‘Rush’ of 2020 Democrats could follow Warren call for Trump impeachment: ‘The dam has broken’
Composite image of John Heilemann and Nicolle Wallace (screengrabs)

Following the public release of special counsel Robert Mueller's report, Sen. Elizabeth Warren (D-MA) called for the House of Representatives to initiate impeachment proceedings against President Donald Trump.

NBC News national affairs analyst John Heilemann suggested that the question was not if another 2020 Democrat would follow Warren's lead, but how many.

"The Mueller report lays out facts showing that a hostile foreign government attacked our 2016 election to help Donald Trump and Donald Trump welcomed that help," Warren charged. "Once elected, Donald Trump obstructed the investigation into that attack."

"To ignore a President’s repeated efforts to obstruct an investigation into his own disloyal behavior would inflict great and lasting damage on this country, and it would suggest that both the current and future Presidents would be free to abuse their power in similar ways," she explained.

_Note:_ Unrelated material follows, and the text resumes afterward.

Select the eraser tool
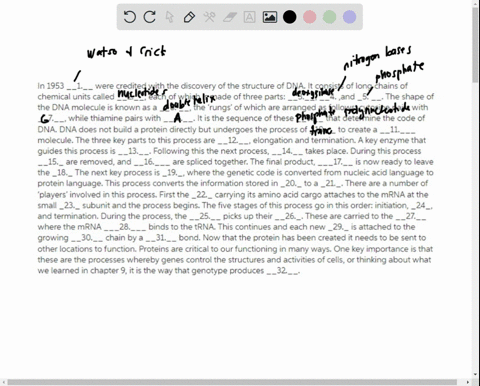This screenshot has height=386, width=480. pos(230,17)
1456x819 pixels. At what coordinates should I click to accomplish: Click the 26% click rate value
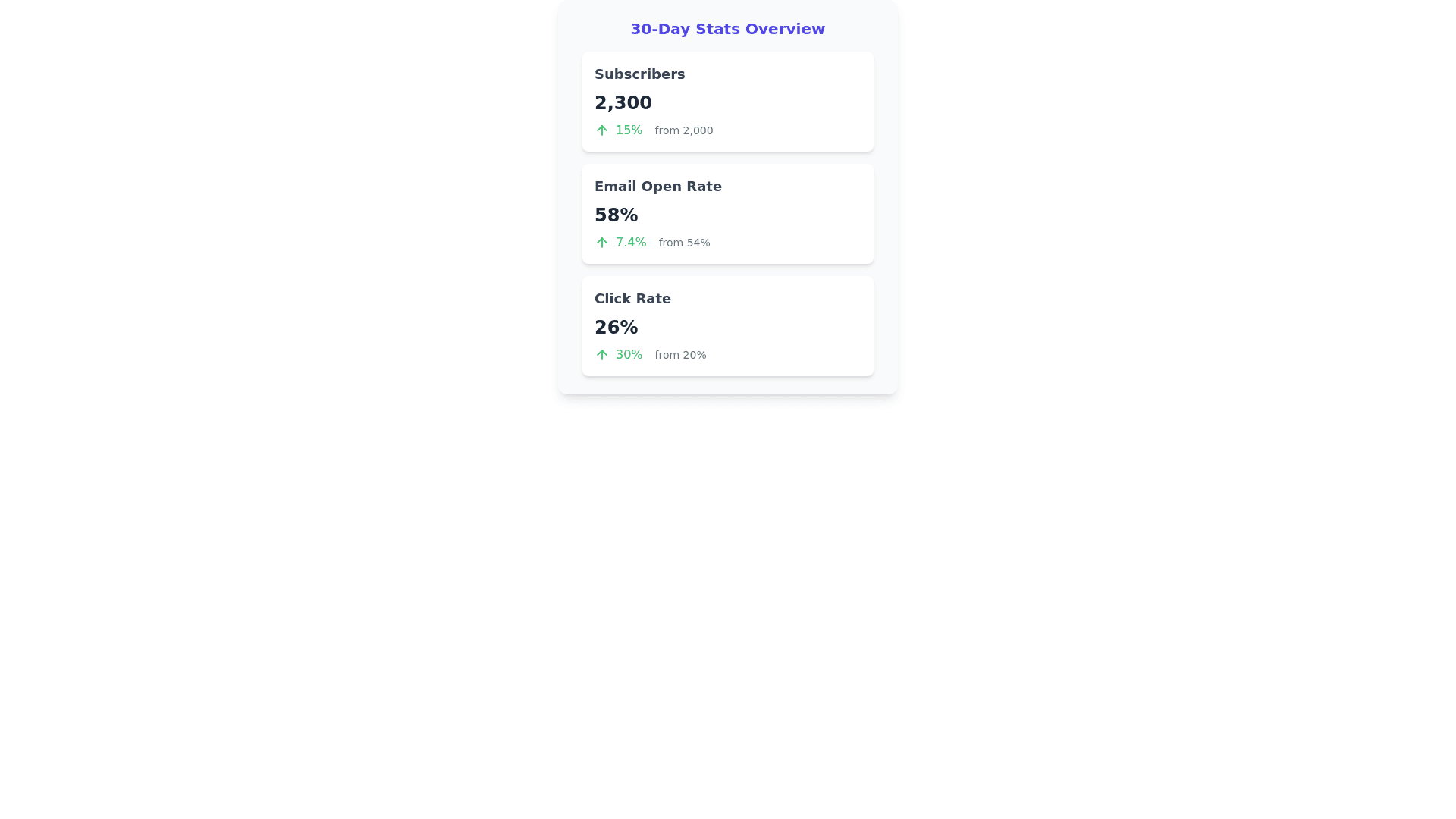616,328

"The severity of this misconduct demands that elected officials in both parties set aside political considerations and do their constitutional duty. That means the House should initiate impeachment proceedings against the president of the United States," Warren concluded.

"It's worth noting at this point, I believe Elizabeth Warren is the first Democratic presidential candidate to come forward and said she's for impeachment," Heilemann noted. "And so there is, just on an analytical level, there's a lot of pressure in the Democratic base on the left side for this, the same pressure that Nancy Pelosi is facing right now."

"Now that the dam has broken, now that Elizabeth Warren has taken this step, crossed the Rubicon -- whatever metaphor you want to use -- how many others will now follow?" Heilemann wondered. "It's an interesting piece of strategic and game theory."

"We could well now see a rush -- not of all the Democratic candidates -- but now that she's taken that position, you can quickly see a lot of them in this position because it's not a coordinated thing," he explained. "All of these candidates are acting in their own interest because she's taken a position that will get her traction with a large segment of the nominating electorate and a lot of people are going to feel a lot of pressure over this weekend to follow on that path."